For those who have 4 wheel drums, can you tell me how you feel driving around.  I have the feeling that I am not going to be able to stop if I need to (because I press the pedal and it is just slow to stop).

I have 245 60 up front and 255 60 rear and when I press on the brakes it just seems to keep going like it is a heavy car. 

When I used to have 215 75 on it, the tires would lock up and I thought the brakes were good.  I had the car restored and I don't know if it is just that the tires are bigger, or if I should be adjusting something to make the brakes work better.

This has me thinking about discs, but my guess is that unless the drums are hot, they should have plenty of stopping power.
Who in their right mind would say

"The science should not stand in the way of this."? 
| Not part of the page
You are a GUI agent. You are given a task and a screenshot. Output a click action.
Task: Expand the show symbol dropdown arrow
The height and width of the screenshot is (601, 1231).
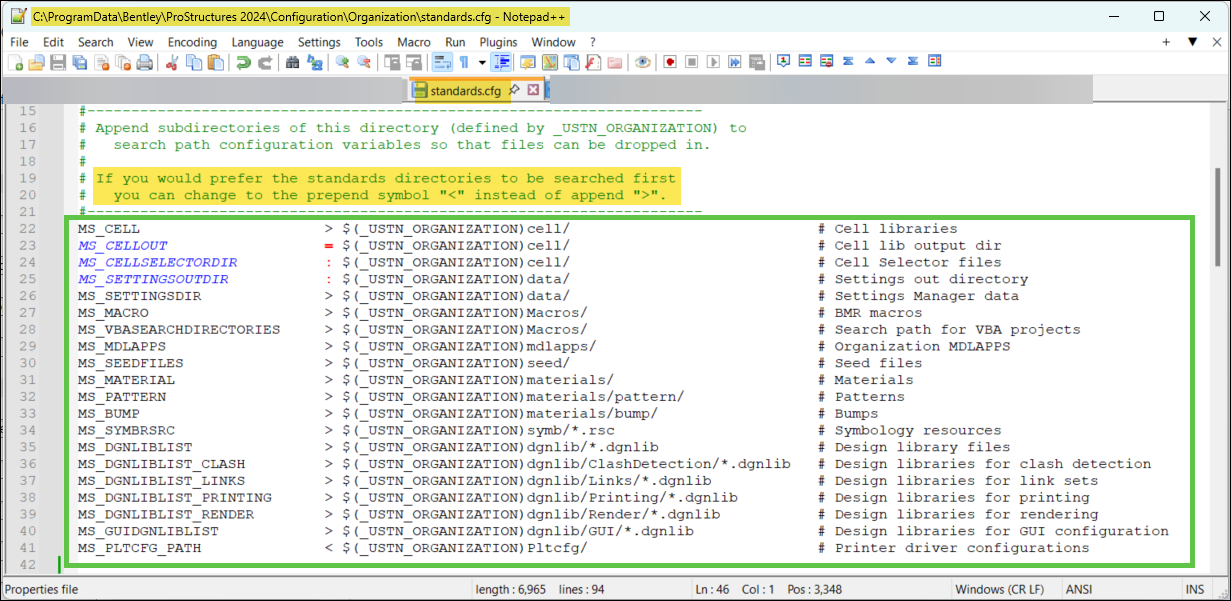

Science is just observation and hypothesis.  Policy stands in the way.........

Or maybe it protects us. 

I suppose it depends on the specific case.....

StockMan

I have a 68 charger with a big block (440), I upgraded to 11 inch drums from the 10s and can stop on a dime now.  The 10s weren't so good, they were quick to fade.
I went with a set of brakes from a 68 Polara (if I can recall, it was quite some time ago), so I have the 2 3/4 inch in the front and I think its 2 1/2s in the rear.
(Just have to drill the front backing plates for the larger bolts)





XH29N0G

Thanks, 

I think I have 11 inch all around, so I am puzzled.  I'll start reading.  It just feels like when I am on the highway and want to slow down that the car just wants to keep going.  Maybe when it warms up, I should be more scientific about it and see how long or far it actually takes me to stop.
Who in their right mind would say

"The science should not stand in the way of this."? 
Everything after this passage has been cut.